The availability under the line was increased to $40 million in July 1998. The
line expires in August 1999. TRG also has available a secured commercial paper
facility of up to $75 million, with borrowings of $75 million at June 30, 1998.
Commercial paper is generally sold with a 30 day maturity. This facility is
supported by a line of credit facility, which is renewable quarterly for a
twelve month period.
Proceeds from short term borrowings and equity issuances of $204.9 million
provided funding for the first six months of 1998 (including $77.7 million for
the redemption of 6.1 million units of partnership interest in January 1998)
compared to $49.4 million in the comparable period of 1997. Additionally, the
proceeds were used to fund capital expenditures for the Consolidated Businesses
and contributions to Unconsolidated Joint Ventures for construction costs.
TRG has issued a total of $342 million of notes since the inception of TRG's
medium-term note program in 1995 under TRG's $500 million shelf registration
statement. TRG did not issue any medium-term notes in the first half of either
1998 or 1997.
In March 1998, a 50% owned Unconsolidated Joint Venture completed a $140
million, 6.60% secured financing maturing in 2008. The net proceeds were used to
extinguish an existing mortgage of approximately $39 million and pay a
prepayment penalty of approximately $1.8 million. In addition, proceeds of $5.6
million were used to close out a treasury lock agreement entered into in 1997,
which resulted in a effective rate on the financing of approximately 7%. The
remaining proceeds were distributed to the owners. TRG used its 50% share of the
distribution to pay down its revolving credit facilities.
At June 30, 1998, TRG's debt and its beneficial interest in the debt of its
Consolidated and Unconsolidated Joint Ventures totaled $1,917.1 million. As
shown in the following table, $273.7 million of this debt was floating rate debt
that remained unhedged at June 30, 1998. Interest rates shown do not include
amortization of debt issuance costs and interest rate hedging costs. These items
are reported as interest expense in TRG's results of operations. In the
aggregate, these costs added 0.35% to the effective rate of interest on TRG's
beneficial interest in debt at June 30, 1998. Included in TRG's beneficial
interest in debt is debt used to fund development and expansion costs.
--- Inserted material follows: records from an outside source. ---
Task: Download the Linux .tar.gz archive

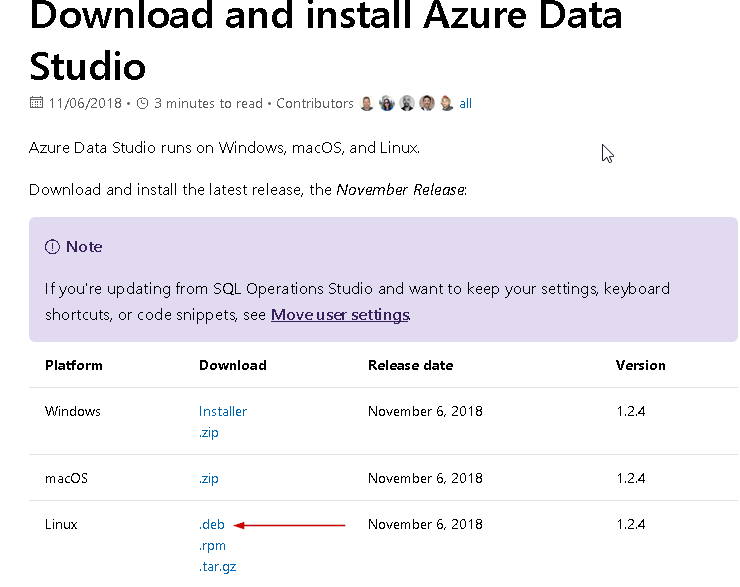Action: [x=217, y=568]
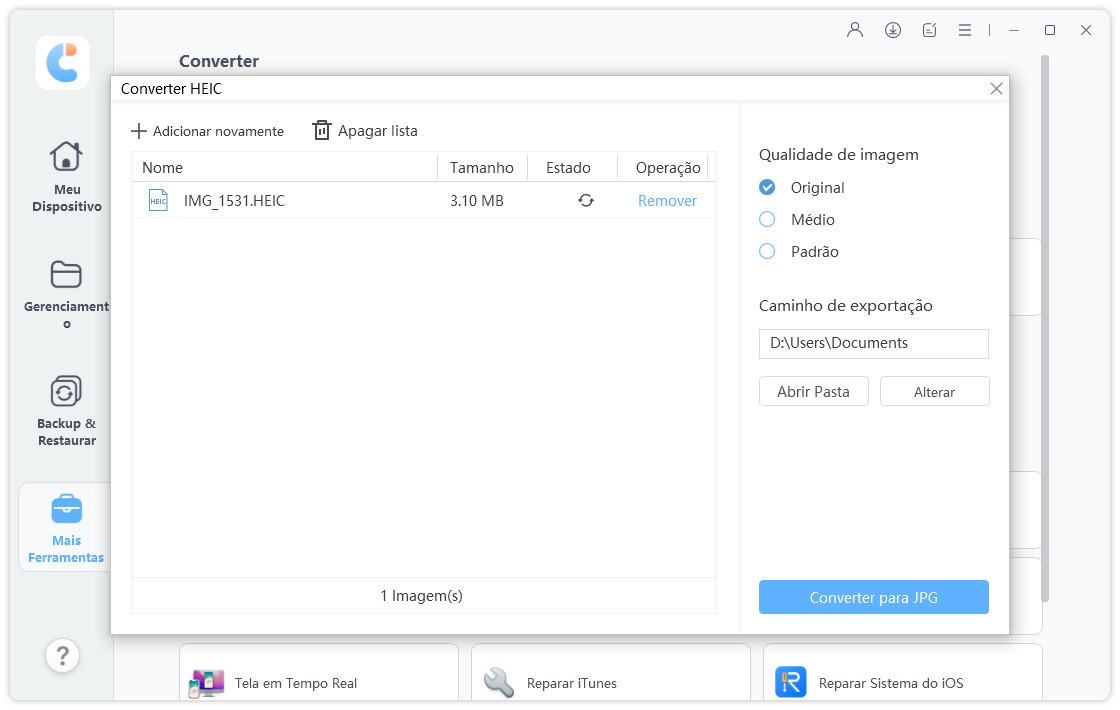Go to Gerenciamento sidebar section

click(66, 293)
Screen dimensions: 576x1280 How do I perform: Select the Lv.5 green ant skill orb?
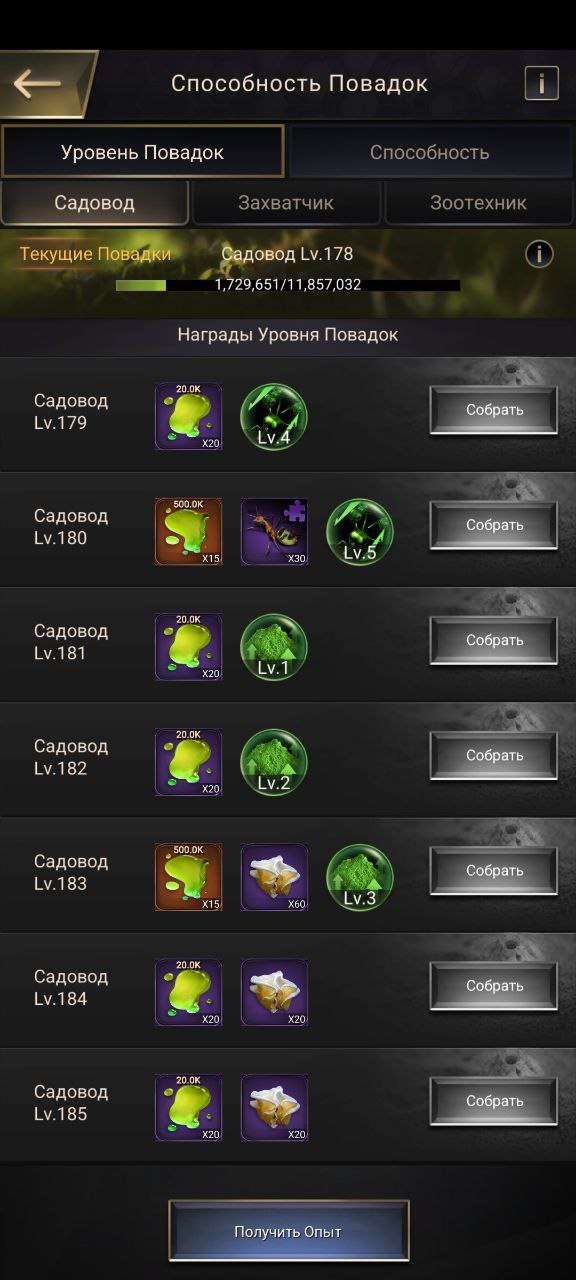click(x=360, y=531)
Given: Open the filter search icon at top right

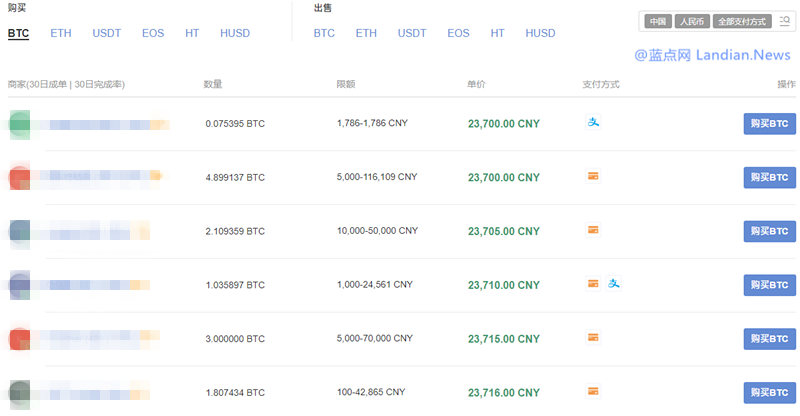Looking at the screenshot, I should [x=783, y=21].
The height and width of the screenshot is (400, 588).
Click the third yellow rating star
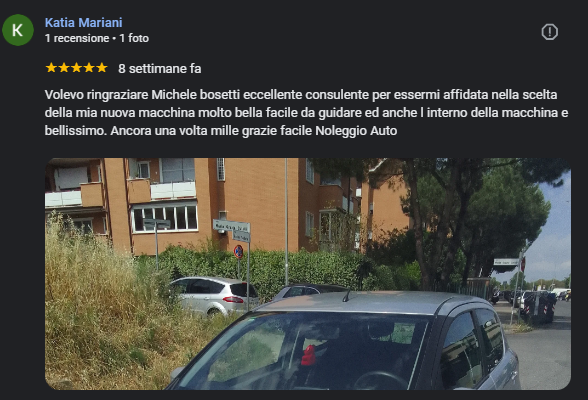tap(76, 68)
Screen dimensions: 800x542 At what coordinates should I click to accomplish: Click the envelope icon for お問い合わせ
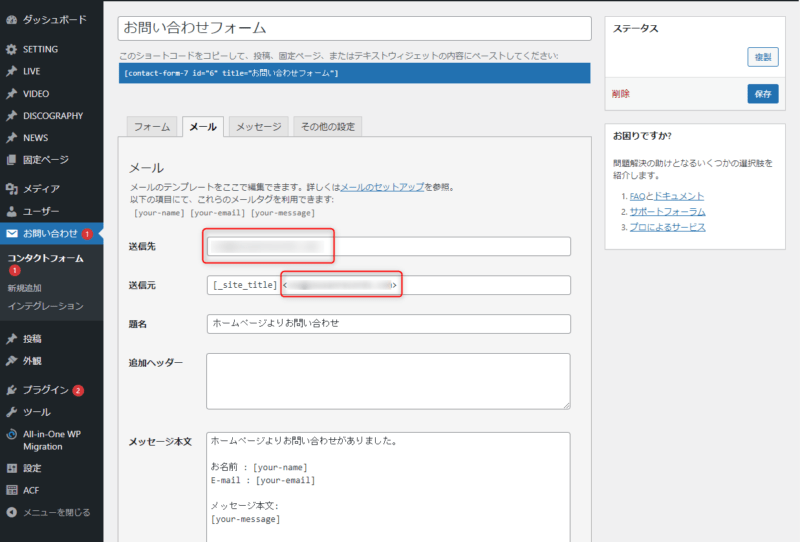11,233
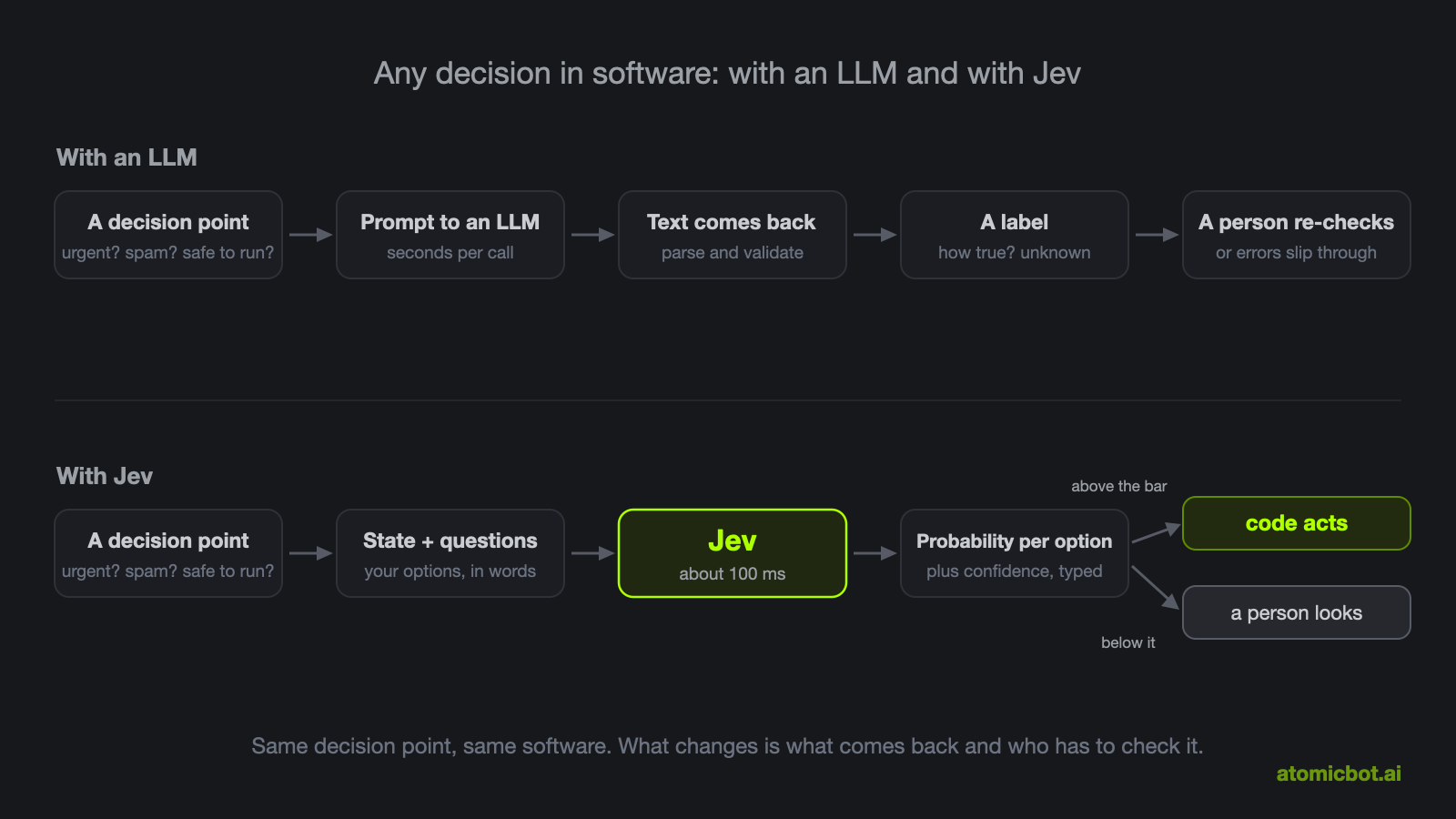This screenshot has width=1456, height=819.
Task: Click 'Prompt to an LLM' box
Action: coord(450,235)
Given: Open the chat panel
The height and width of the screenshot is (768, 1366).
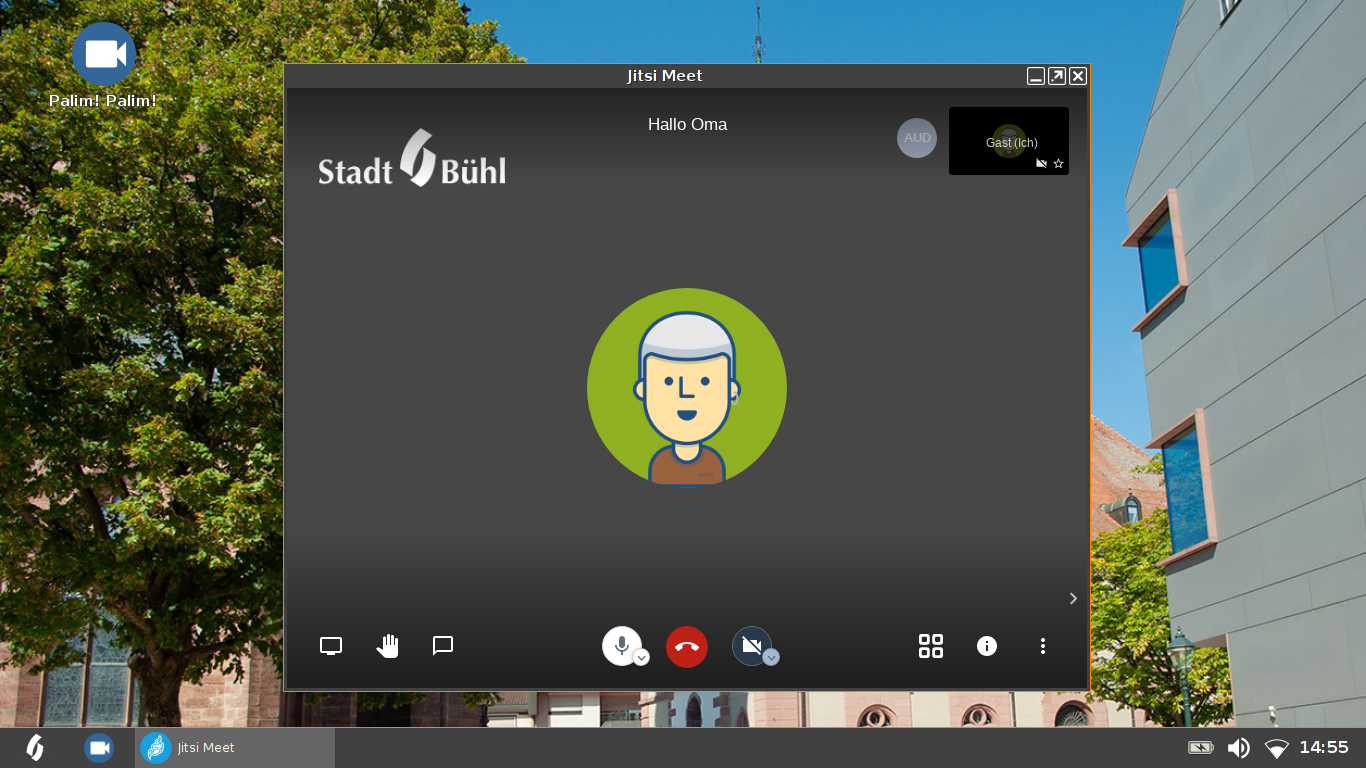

TRG's
beneficial interest in assets on which interest is being capitalized totaled
$249.4 million as of June 30, 1998. TRG's beneficial interest in capitalized
interest was $4.1 million and $7.3 million for the three and six months ended
June 30, 1998, respectively.
- 28 -
<PAGE>
Beneficial Interest in Debt
----------------------------------------------------
Amount Interest LIBOR Frequency LIBOR
(In millions Rate at Cap of Rate at
of dollars) 6/30/98 Rate Resets 6/30/98
---------- ------- ---- ------ -------
Total beneficial interest
in fixed rate debt 1,117.3 7.59%(1)
Floating rate debt hedged
via interest rate caps:
Through October 1998 39.3 6.16 6.00% Three Months 5.72%
Through December 1998 100.0 6.45(1) 6.50 Three Months 5.72
Through July 1999 65.0 6.40 7.00 Monthly 5.66
Through December 1999 200.0 6.45(1) 9.50(2) Monthly 5.66
Through October 2001 25.0 6.11 8.55 Monthly 5.66
Through January 2002 53.4 6.94(1) 9.50 Monthly 5.66
Through July 2002 43.4 6.92 6.50 Monthly 5.66
Other floating rate debt 273.7 6.45(1)
-------
Total beneficial interest
in debt 1,917.1 7.12(1)
=======
(1) Denotes weighted average interest rate.
(2) Rate reduces to 7.0% in December 1998.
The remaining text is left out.